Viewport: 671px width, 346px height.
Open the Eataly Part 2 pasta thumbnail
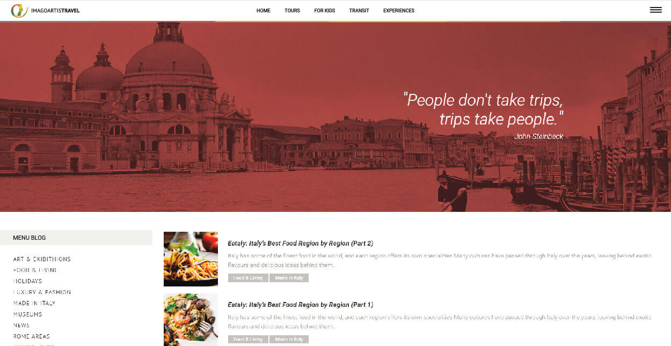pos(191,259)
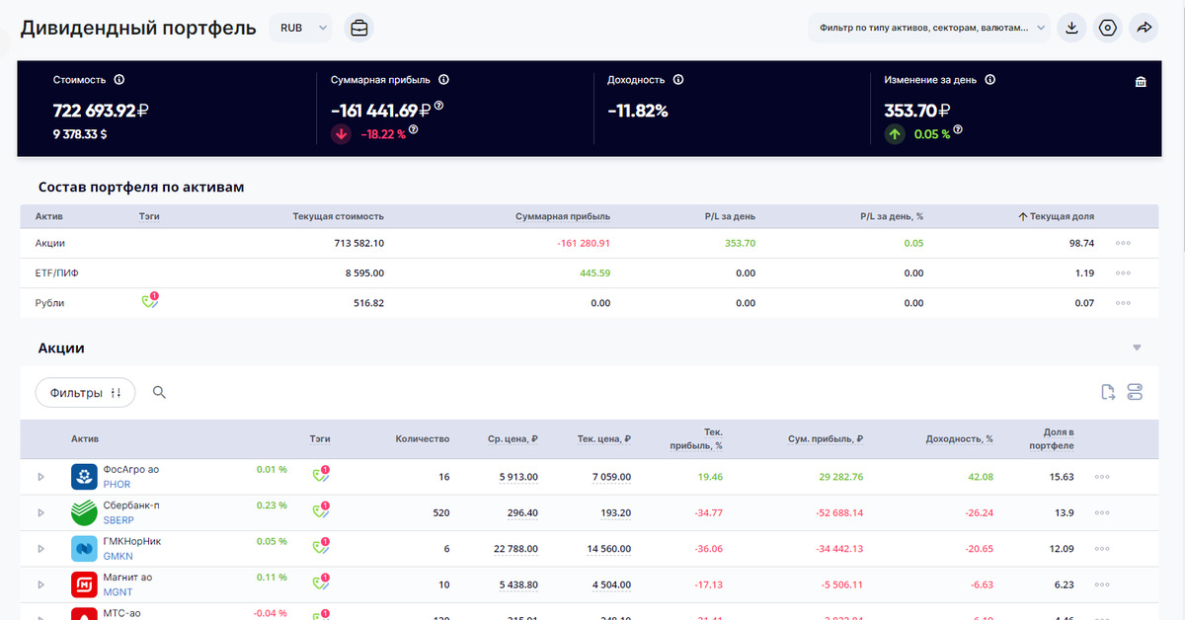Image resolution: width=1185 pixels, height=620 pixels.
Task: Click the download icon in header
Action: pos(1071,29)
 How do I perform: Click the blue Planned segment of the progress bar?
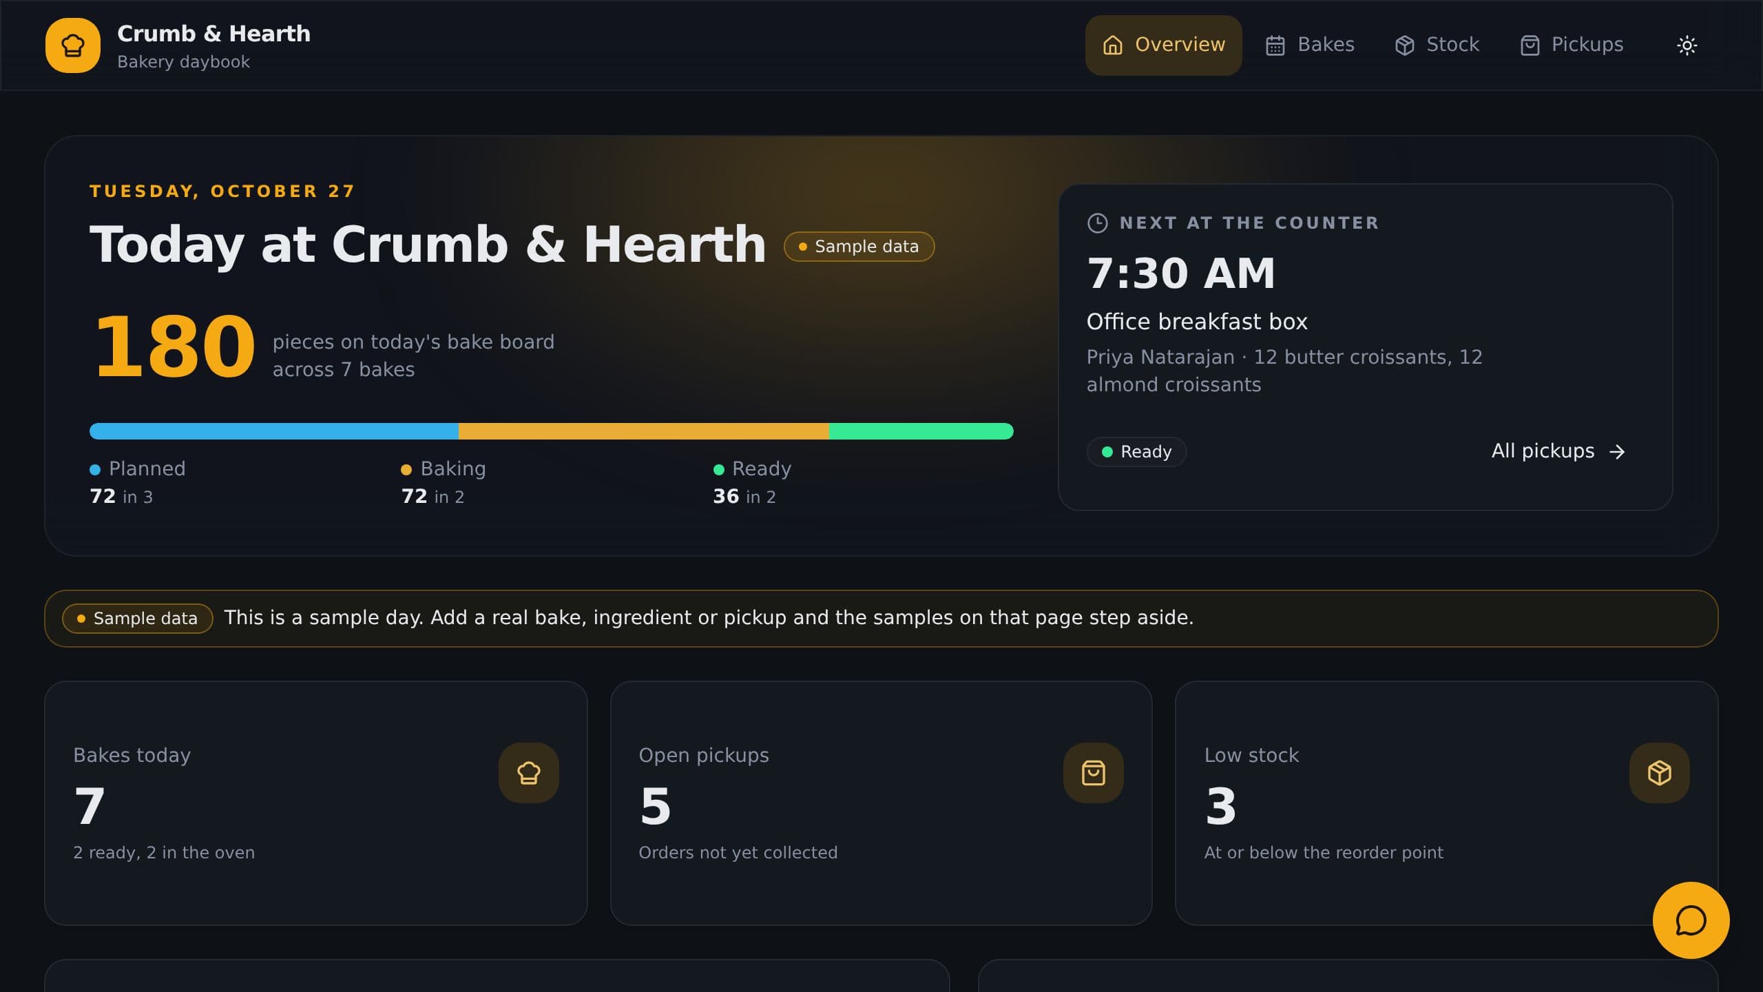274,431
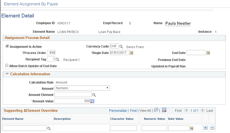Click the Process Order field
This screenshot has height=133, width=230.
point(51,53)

* * *

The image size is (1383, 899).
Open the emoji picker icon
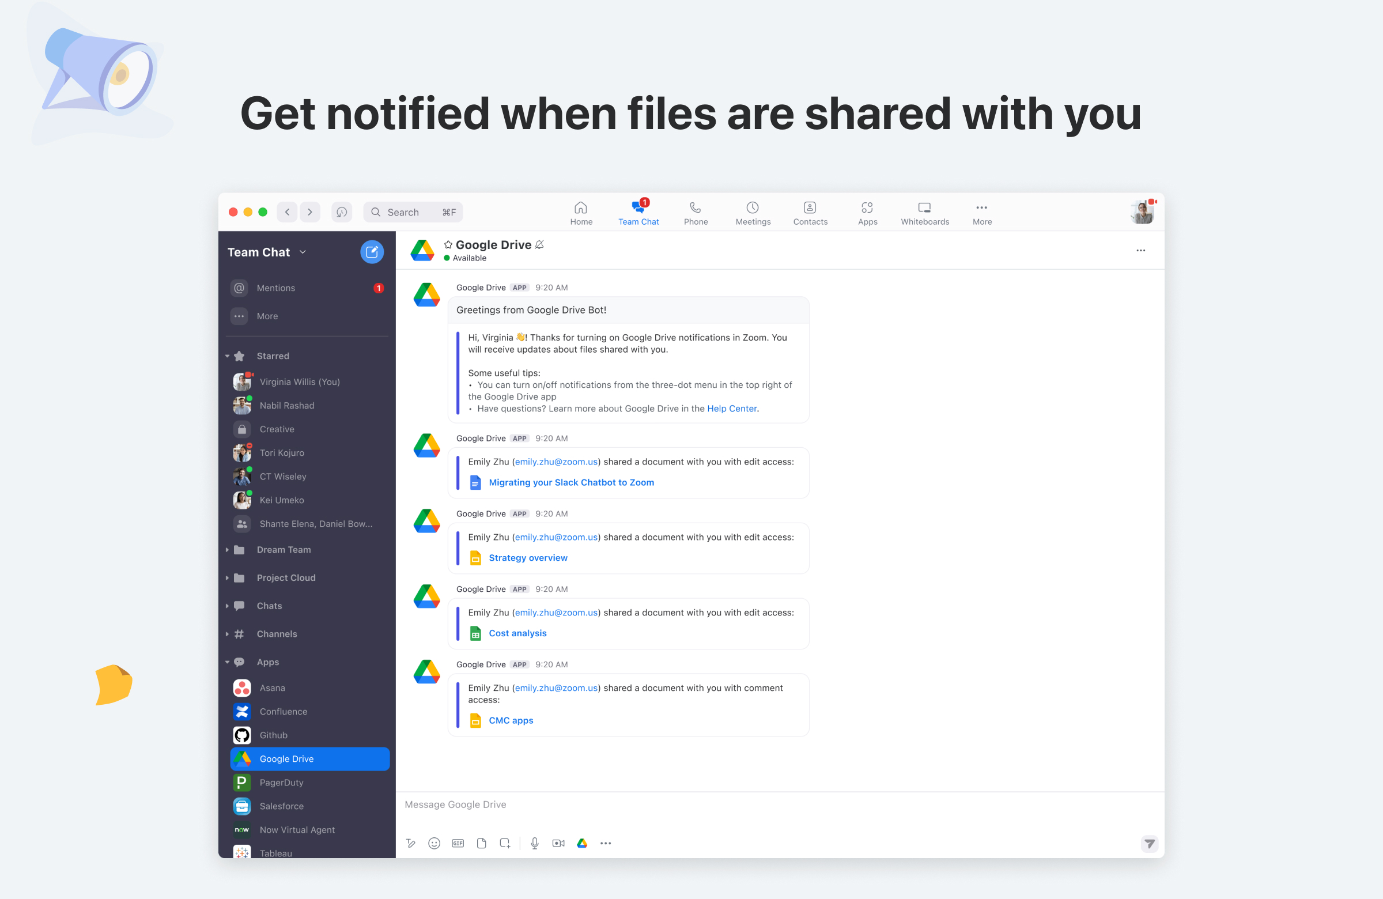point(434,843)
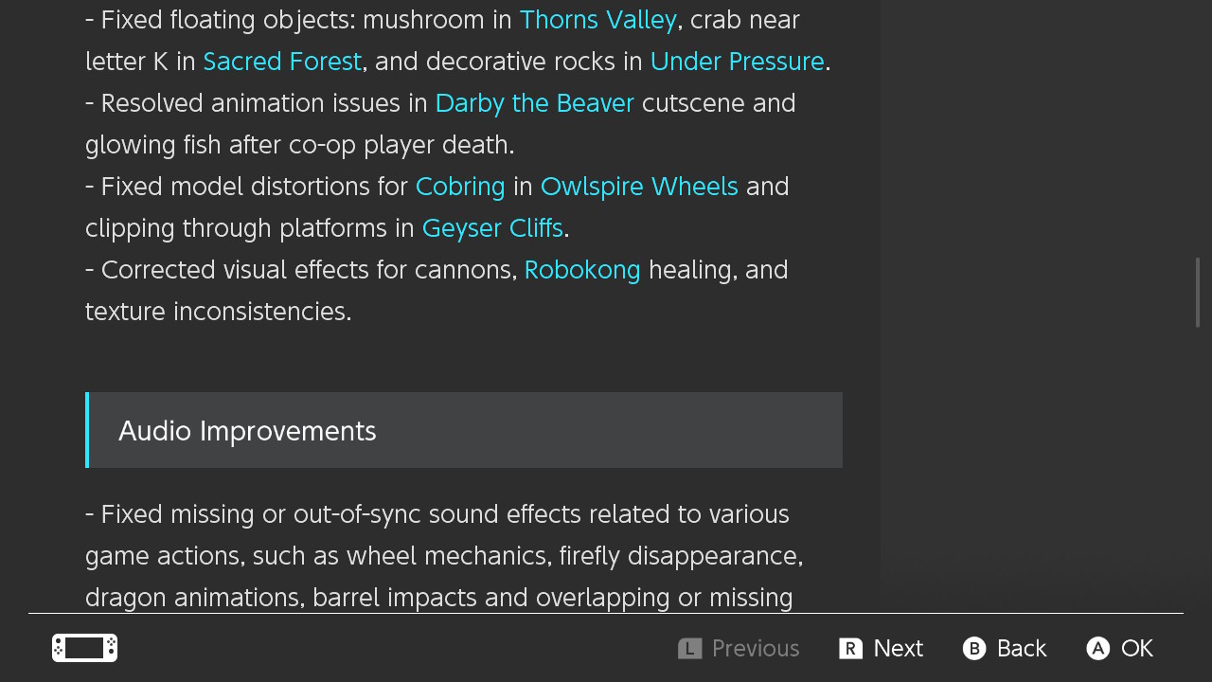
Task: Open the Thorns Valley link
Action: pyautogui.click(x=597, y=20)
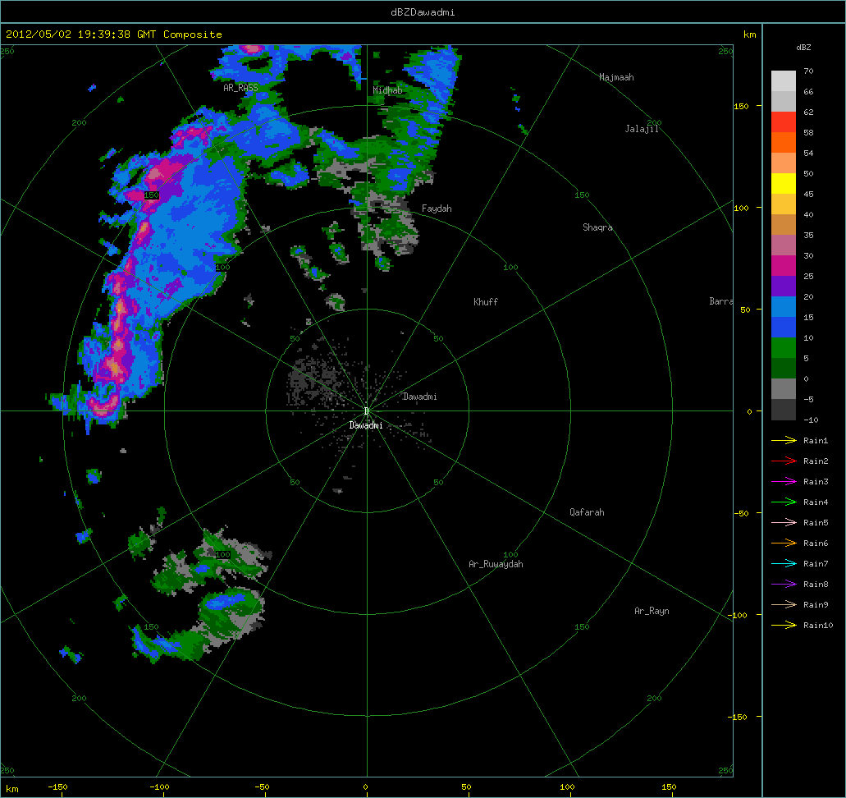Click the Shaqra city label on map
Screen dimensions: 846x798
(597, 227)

[GIVEN REQUEST]: Retype the material from the line with "Viewport: 671px width, 346px height." up to and including the line with "point(51,53)", leaving the pictures out of your answer.

[ANSWER TO THE TASK]:
Viewport: 671px width, 346px height.
Open the Eataly Part 2 pasta thumbnail
pos(191,259)
Image resolution: width=1185 pixels, height=620 pixels.
Task: Click the download icon in header
Action: pos(1071,29)
 How do I perform: Click the blue Planned segment of the progress bar?
274,431
Click the Process Order field
This screenshot has height=133, width=230.
point(51,53)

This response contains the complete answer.